* [Exercise prompt] Make your reply a word-for-word repeat of the records.

* [Given records]
--

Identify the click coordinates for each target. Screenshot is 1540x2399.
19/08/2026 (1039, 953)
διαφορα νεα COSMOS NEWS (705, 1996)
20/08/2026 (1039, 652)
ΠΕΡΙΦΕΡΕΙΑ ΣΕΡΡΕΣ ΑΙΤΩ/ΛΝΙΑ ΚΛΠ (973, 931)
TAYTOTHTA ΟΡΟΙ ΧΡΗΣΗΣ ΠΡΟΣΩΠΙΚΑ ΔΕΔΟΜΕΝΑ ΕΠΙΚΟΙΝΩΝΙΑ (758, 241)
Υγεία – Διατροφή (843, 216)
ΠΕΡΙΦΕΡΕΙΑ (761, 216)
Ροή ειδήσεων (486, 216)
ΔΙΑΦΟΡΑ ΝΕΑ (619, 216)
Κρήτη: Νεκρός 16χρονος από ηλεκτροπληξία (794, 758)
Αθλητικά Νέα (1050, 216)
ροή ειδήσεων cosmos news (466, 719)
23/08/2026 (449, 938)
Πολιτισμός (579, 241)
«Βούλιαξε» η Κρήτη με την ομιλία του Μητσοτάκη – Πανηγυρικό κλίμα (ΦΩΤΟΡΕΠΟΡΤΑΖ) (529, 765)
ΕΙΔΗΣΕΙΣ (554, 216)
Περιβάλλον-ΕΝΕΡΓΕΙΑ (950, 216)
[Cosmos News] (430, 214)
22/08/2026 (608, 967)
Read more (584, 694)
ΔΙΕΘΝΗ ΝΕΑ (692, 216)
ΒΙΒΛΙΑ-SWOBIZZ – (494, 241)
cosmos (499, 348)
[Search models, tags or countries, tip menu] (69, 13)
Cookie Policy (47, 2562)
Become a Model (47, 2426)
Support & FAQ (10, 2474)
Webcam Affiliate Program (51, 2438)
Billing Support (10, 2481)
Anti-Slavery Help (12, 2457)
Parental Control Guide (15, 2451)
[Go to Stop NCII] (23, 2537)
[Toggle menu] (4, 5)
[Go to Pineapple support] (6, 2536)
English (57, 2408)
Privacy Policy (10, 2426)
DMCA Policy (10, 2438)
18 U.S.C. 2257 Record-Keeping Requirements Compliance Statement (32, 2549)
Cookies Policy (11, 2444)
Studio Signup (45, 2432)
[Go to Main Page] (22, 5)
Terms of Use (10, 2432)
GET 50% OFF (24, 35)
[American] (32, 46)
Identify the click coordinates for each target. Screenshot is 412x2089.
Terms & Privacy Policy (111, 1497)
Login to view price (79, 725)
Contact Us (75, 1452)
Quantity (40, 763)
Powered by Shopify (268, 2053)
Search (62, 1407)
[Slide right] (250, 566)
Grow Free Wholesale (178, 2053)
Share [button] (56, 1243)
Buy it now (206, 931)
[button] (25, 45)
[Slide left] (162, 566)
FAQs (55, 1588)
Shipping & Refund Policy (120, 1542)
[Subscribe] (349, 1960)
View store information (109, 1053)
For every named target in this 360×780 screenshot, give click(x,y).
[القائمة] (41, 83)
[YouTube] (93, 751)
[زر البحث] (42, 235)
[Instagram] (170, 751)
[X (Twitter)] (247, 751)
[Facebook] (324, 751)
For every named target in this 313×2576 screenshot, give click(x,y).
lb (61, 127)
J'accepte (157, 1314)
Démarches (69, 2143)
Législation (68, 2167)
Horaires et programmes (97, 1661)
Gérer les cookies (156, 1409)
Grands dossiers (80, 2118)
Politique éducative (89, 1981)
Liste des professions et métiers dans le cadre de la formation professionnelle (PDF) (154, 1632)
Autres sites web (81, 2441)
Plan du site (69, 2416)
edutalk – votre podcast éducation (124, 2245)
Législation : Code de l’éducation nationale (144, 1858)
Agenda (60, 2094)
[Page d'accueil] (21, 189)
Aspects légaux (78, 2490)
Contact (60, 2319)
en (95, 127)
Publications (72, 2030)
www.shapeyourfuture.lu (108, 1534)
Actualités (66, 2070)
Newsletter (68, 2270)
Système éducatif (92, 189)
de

--

* [Output for this exercise]
Identify the click coordinates for each target. Screenshot is 1540x2399.
19/08/2026 (1039, 953)
διαφορα νεα COSMOS NEWS (705, 1996)
20/08/2026 (1039, 652)
ΠΕΡΙΦΕΡΕΙΑ ΣΕΡΡΕΣ ΑΙΤΩ/ΛΝΙΑ ΚΛΠ (973, 931)
TAYTOTHTA ΟΡΟΙ ΧΡΗΣΗΣ ΠΡΟΣΩΠΙΚΑ ΔΕΔΟΜΕΝΑ ΕΠΙΚΟΙΝΩΝΙΑ (758, 241)
Υγεία – Διατροφή (843, 216)
ΠΕΡΙΦΕΡΕΙΑ (761, 216)
Ροή ειδήσεων (486, 216)
ΔΙΑΦΟΡΑ ΝΕΑ (619, 216)
Κρήτη: Νεκρός 16χρονος από ηλεκτροπληξία (794, 758)
Αθλητικά Νέα (1050, 216)
ροή ειδήσεων cosmos news (466, 719)
23/08/2026 (449, 938)
Πολιτισμός (579, 241)
«Βούλιαξε» η Κρήτη με την ομιλία του Μητσοτάκη – Πανηγυρικό κλίμα (ΦΩΤΟΡΕΠΟΡΤΑΖ) (529, 765)
ΕΙΔΗΣΕΙΣ (554, 216)
Περιβάλλον-ΕΝΕΡΓΕΙΑ (950, 216)
[Cosmos News] (430, 214)
22/08/2026 (608, 967)
Read more (584, 694)
ΔΙΕΘΝΗ ΝΕΑ (692, 216)
ΒΙΒΛΙΑ-SWOBIZZ – (494, 241)
cosmos (499, 348)
[Search models, tags or countries, tip menu] (69, 13)
Cookie Policy (47, 2562)
Become a Model (47, 2426)
Support & FAQ (10, 2474)
Webcam Affiliate Program (51, 2438)
Billing Support (10, 2481)
Anti-Slavery Help (12, 2457)
Parental Control Guide (15, 2451)
[Go to Stop NCII] (23, 2537)
[Toggle menu] (4, 5)
[Go to Pineapple support] (6, 2536)
English (57, 2408)
Privacy Policy (10, 2426)
DMCA Policy (10, 2438)
18 U.S.C. 2257 Record-Keeping Requirements Compliance Statement (32, 2549)
Cookies Policy (11, 2444)
Studio Signup (45, 2432)
[Go to Main Page] (22, 5)
Terms of Use (10, 2432)
GET 50% OFF (24, 35)
[American] (32, 46)
Identify the click coordinates for each target. Screenshot is 412x2089.
Terms & Privacy Policy (111, 1497)
Login to view price (79, 725)
Contact Us (75, 1452)
Quantity (40, 763)
Powered by Shopify (268, 2053)
Search (62, 1407)
[Slide right] (250, 566)
Grow Free Wholesale (178, 2053)
Share [button] (56, 1243)
Buy it now (206, 931)
[button] (25, 45)
[Slide left] (162, 566)
FAQs (55, 1588)
Shipping & Refund Policy (120, 1542)
[Subscribe] (349, 1960)
View store information (109, 1053)
For every named target in this 360×780 screenshot, give click(x,y).
[القائمة] (41, 83)
[YouTube] (93, 751)
[زر البحث] (42, 235)
[Instagram] (170, 751)
[X (Twitter)] (247, 751)
[Facebook] (324, 751)
For every named target in this 313×2576 screenshot, give click(x,y).
lb (61, 127)
J'accepte (157, 1314)
Démarches (69, 2143)
Législation (68, 2167)
Horaires et programmes (97, 1661)
Gérer les cookies (156, 1409)
Grands dossiers (80, 2118)
Politique éducative (89, 1981)
Liste des professions et métiers dans le cadre de la formation professionnelle (PDF) (154, 1632)
Autres sites web (81, 2441)
Plan du site (69, 2416)
edutalk – votre podcast éducation (124, 2245)
Législation : Code de l’éducation nationale (144, 1858)
Agenda (60, 2094)
[Page d'accueil] (21, 189)
Aspects légaux (78, 2490)
Contact (60, 2319)
en (95, 127)
Publications (72, 2030)
www.shapeyourfuture.lu (108, 1534)
Actualités (66, 2070)
Newsletter (68, 2270)
Système éducatif (92, 189)
de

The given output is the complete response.